Amyr Klink’s 100 Days between Sea and Sky
By Rob Packer
The story of the first man to row solo across the South Atlantic from Namibia to Brazil isn’t typical reading material for me (this is despite my own rowing past, and vaguely knowing half of a duo who rowed across the North Atlantic and a former secondary-school teacher and his wife who are about to). In other words, I expected Brazilian explorer Amyr Klink’s account of his 1984 journey, Cem dias entre céu e mar—100 Days between Sea and Sky and out of print in English—to be mildly interesting at best. I was wrong: the book is surprisingly fascinating and has made me curious about the sailing expeditions he has done.
Of course, the journey is the focus but what makes the book special are the meditations on Klink’s motivations and meticulous preparations. Sometimes the expedition seems nothing more than the culmination of childhood curiosity developed exploring the mountains and islands around Paraty, a colonial town on the coast between Rio and São Paulo; one of the book’s most memorable sections tells the story of a 12-year-old Amyr going hiking with a friend and coming across a previously unknown quilombo (a village originally of escaped slaves that still exist in parts of Brazil).
This curiosity mixes with a strong influence from the maritime themes that permeate Portuguese literature: for example, while describing the currents that determined his route, Klink quotes Fernando Pessoa, the greatest modern Portuguese poet, and then goes on to say that his route is fundamentally the one followed by Portugal’s 15th-century navigators and mentioned in Camões’ Lusiads, the seminal work of Portuguese literature. After all, the currents used by Vasco de Gama, Diogo Cão, Pedro Álvares Cabral and other Portuguese navigators haven’t changed.

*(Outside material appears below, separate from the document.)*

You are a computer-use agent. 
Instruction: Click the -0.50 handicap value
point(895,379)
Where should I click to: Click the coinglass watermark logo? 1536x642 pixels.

Reading the book in the GPS age, though, parts of the book seem like a historical artefact as the on-board navigation tools amount to sextants, chronometers, astronomical calculators and trigonometry; and if it was cloudy at midday, then he couldn’t be sure of where he was. His encounters with dolphins, a crèche of whales, dorados and sharks would likely be much the same today, although who knows for how much longer given the state of the world’s oceans.
Surprisingly, there are no photos—Klink’s camera stays in Namibia after an accident—and the book clocks in at 150 pages. Rather than falling into the trap of a diary format, the chapters are chronologically structured around events and Klink’s own elastic notion of time that was either “so exact as to feel every tenth of a second of every hour or so vague that centuries would mean nothing”. And ultimately, conciseness and a lack of photos allow Klink’s strengths as a storyteller to come to the fore.